WHAT THE TASK ASKS: Reproduce word for word the stretch of the coming passage about the ambassador's bike trip to promote trade, beginning at the words "Ambassador Brzezinski's audacious" and stopping after "currently being negotiated.".

Ambassador Brzezinski's audacious endeavour, aptly dubbed the T-TRIP, was an initiative designed to promote the Transatlantic Trade and Investment Partnership (TTIP), a US-EU free trade agreement that is currently being negotiated.
 
As Brzezinski and his crew of burly bikers arrived at the Brooklyn Brewery in Stockholm's Hammarby Sjöstad, marking the end of their Gothenburg-Stockholm journey, they were greeted by family holding home-made "welcome home Daddy" signs, all decorated with shiny colours and sparkling glitter.
 
"It was such an awesome trip," he told The Local.
 
"We met business people everywhere and listened and learned about what their expectations, hopes, anxieties and uncertainties are."
 
 
The 49-year-old son of Polish-born former National Security Advisor Zbigniew Brzezinski explained that one of the reasons behind the decision to venture outside the comfort of the cities to promote trade was because "trade has local roots but global reach". He especially recalled meeting two women - one trying to build a pig farm, the other a dairy farm.
 
"I remember their dreams and their passion to build a business off the land," he said. "But they are worried and anxious, can they compete?"
 
Despite Sweden's modest population size, the Ambassador pointed out that the country is the 12th largest investor in the United States, making it by some measures the largest trade partner per capita.
 
 
"It's an important catalytic country that can set a great tone in terms of trade and investment," he told The Local.

MATERIAL PROVIDED:
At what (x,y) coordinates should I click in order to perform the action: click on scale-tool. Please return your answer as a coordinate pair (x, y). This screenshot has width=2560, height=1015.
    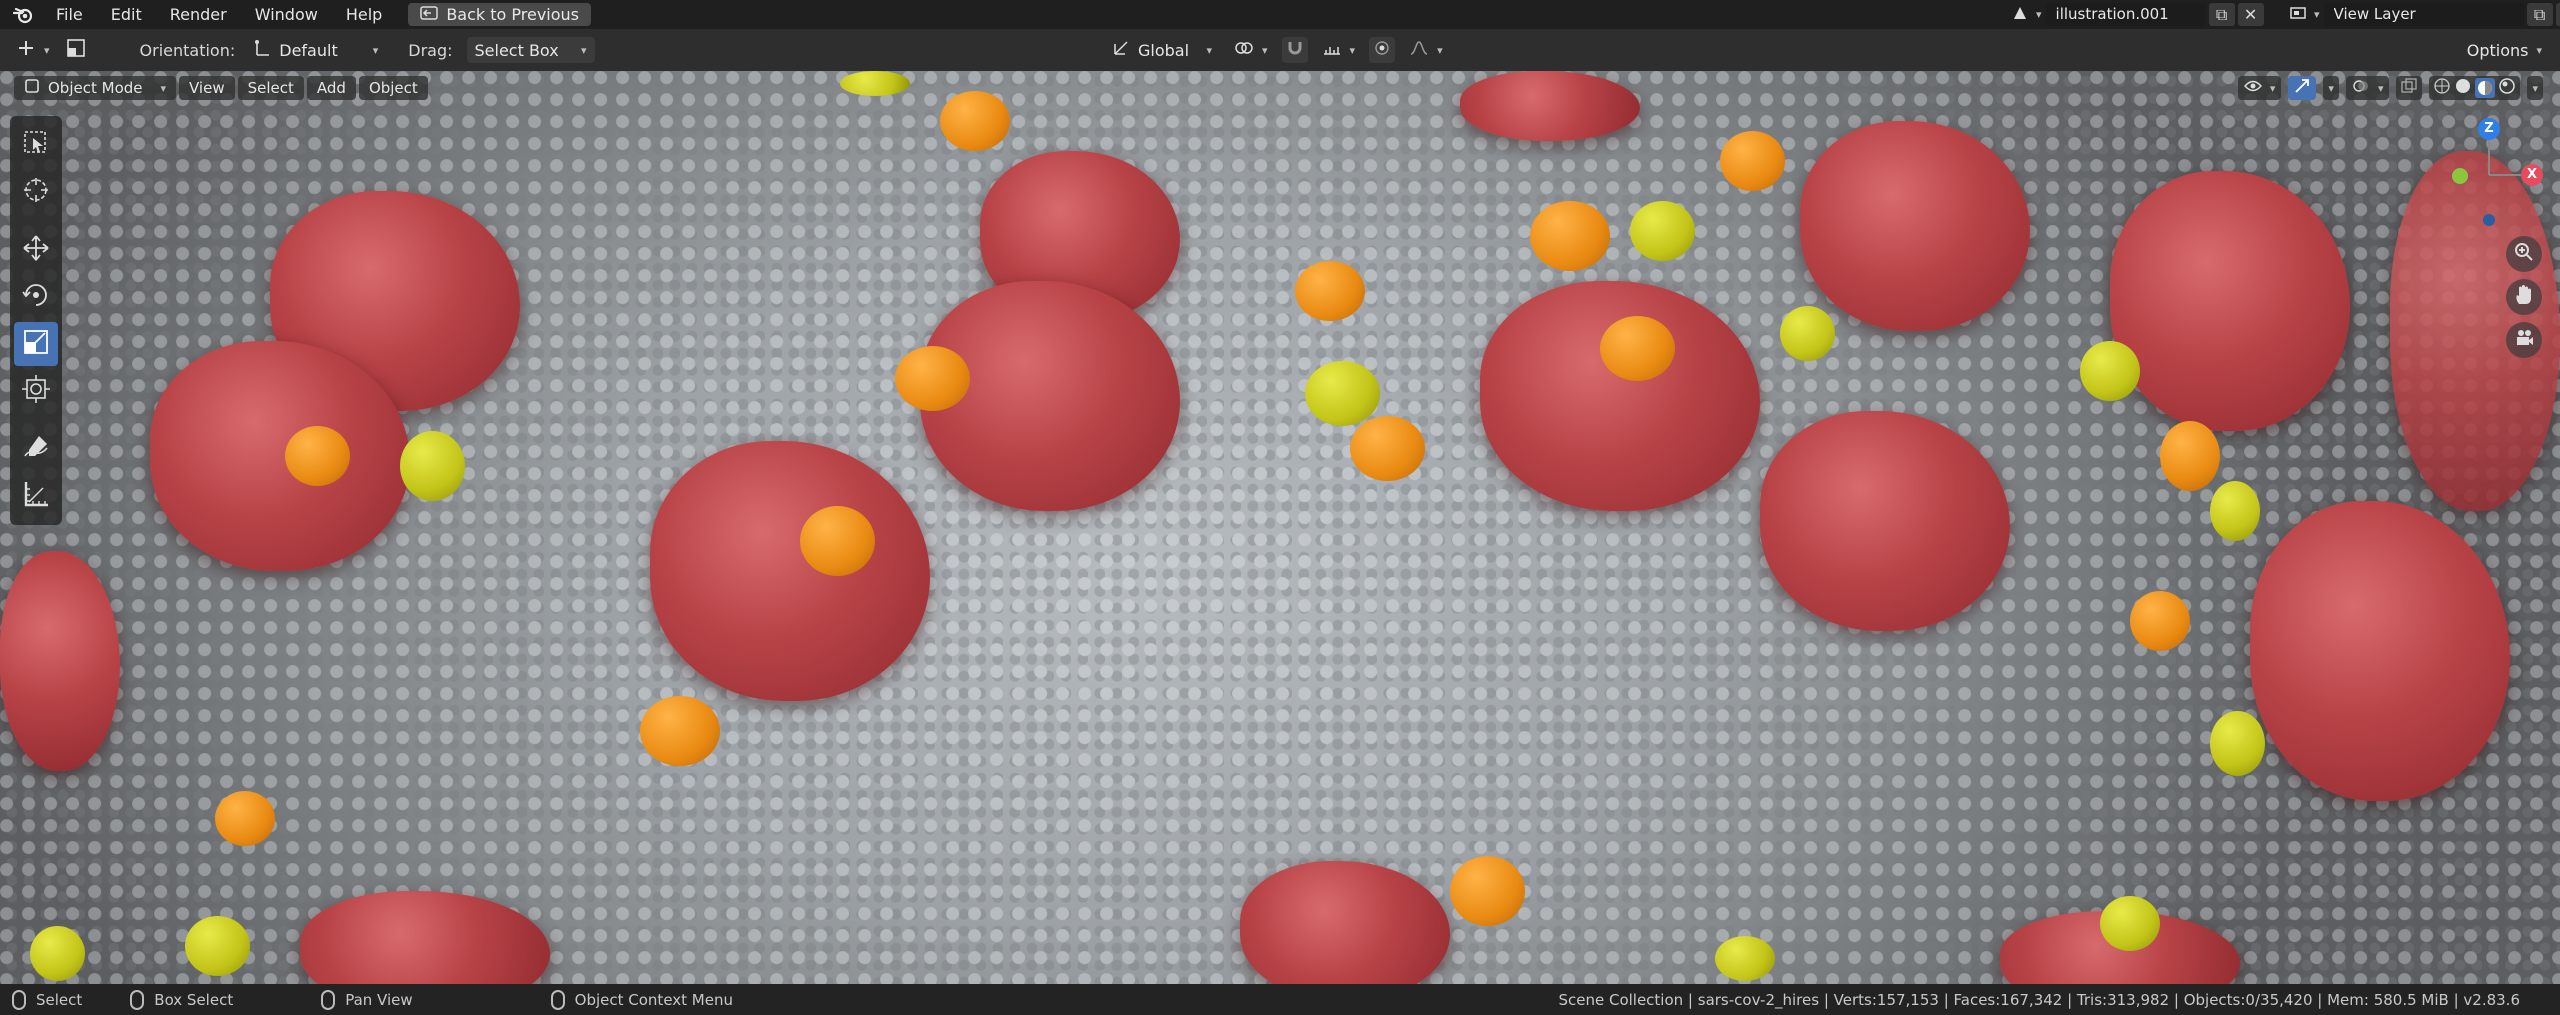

SOLUTION TO THE EXERCISE:
Ambassador Brzezinski's audacious endeavour, aptly dubbed the T-TRIP, was an initiative designed to promote the Transatlantic Trade and Investment Partnership (TTIP), a US-EU free trade agreement that is currently being negotiated.